Pada penelitian ini, nilai tertinggi berat jenis kayu nekromassa terdapat pada jenis Milas dengan tingkat dekomposisi tidak lapuk sebesar 0.91, sedangkan nilai terendah terdapat pada jenis Medang dengan dekomposisi tidak lapuk dan setengah lapuk yaitu sebesar 0.44 dan 0.31. Timah-timah memiliki nilai rata-rata berat jenis tertinggi pada dekomposisi setengah lapuk (0.80) dan lapuk (0.37), sedangkan nilai terendah terdapat pada jenis Meranti yaitu sebesar 0.17. Milas dan Timah-timah memiliki rata-rata berat jenis yang tinggi dikarenakan memiliki kayu yang kuat dan padat/berat. Secara keseluruhan dekomposisi tidak lapuk memiliki rata-rata berat jenis paling tinggi yaitu sebesar 0.66 dibandingkan setengah lapuk sebesar 0.46 dan lapuk sebesar 0.31. Perbandingan nilai berat jenis nekromasa berdasarkan tingkat dekomposisi dapat dilihat pada Gambar 12.

Gambar 12 Histogram nilai rata-rata berat jenis dari 7 kayu nekromassa dominan hutan gambut berdasarkan tingkat dekomposisi.
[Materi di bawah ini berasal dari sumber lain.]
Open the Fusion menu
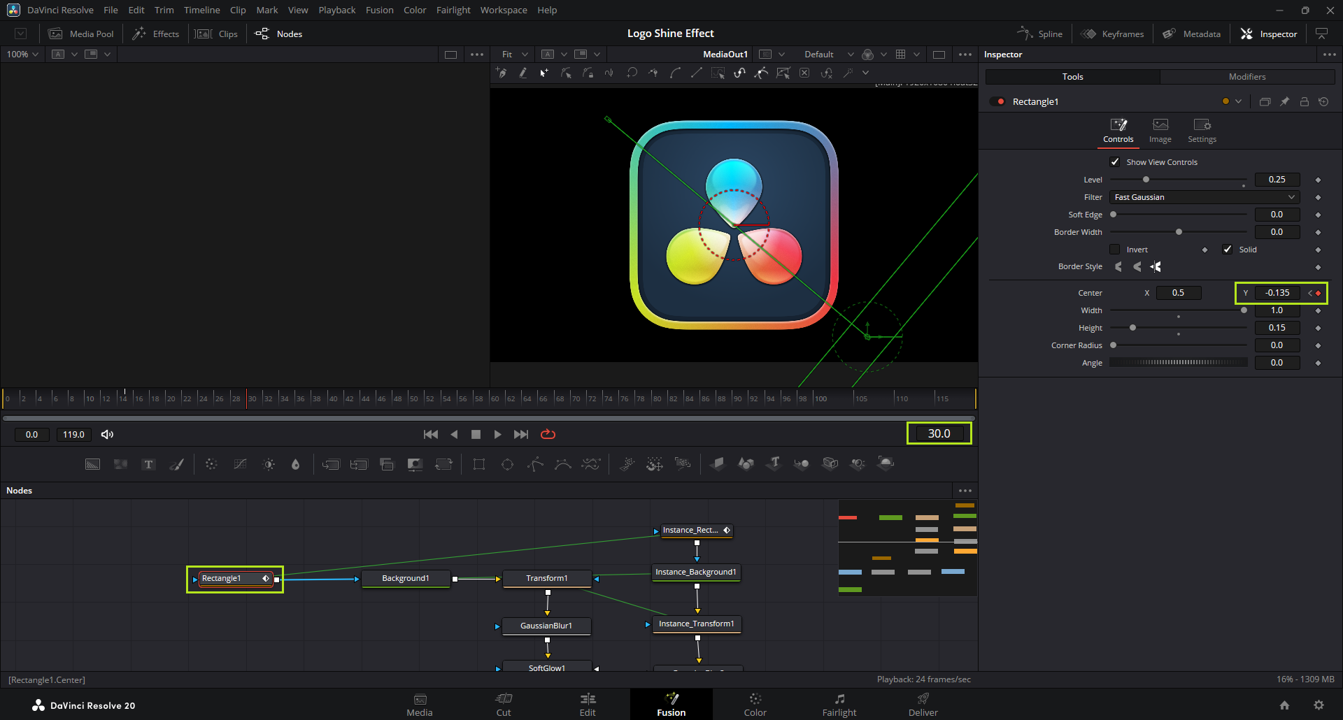The image size is (1343, 720). (x=379, y=10)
Berdasarkan Gambar 12 dapat dilihat bahwa rata-rata berat jenis nekromasa secara keseluruhan adalah 0.47. Nilai ini sesuai dengan pernyataan Hairiah dan Rahayu (2007), dimana berat jenis untuk nekromasa sekitar 0.4, namun dapat juga bervariasi tergantung pada kondisi pelapukannya. Semakin lanjut tingkat pelapukannya, maka berat jenis semakin rendah. Tingkat dekomposisi tidak lapuk memiliki nilai rata-rata berat jenis tertinggi dibandingkan dengan tingkat dekomposisi setengah lapuk dan lapuk. Selain dipengaruhi oleh faktor pelapukan, rata-rata berat jenis kayu nekromassa juga dipengaruhi oleh berat ringannya jenis kayu, dimana semakin tinggi nilai berat jenis kayu maka semakin kuat dan berat pula kayu tersebut.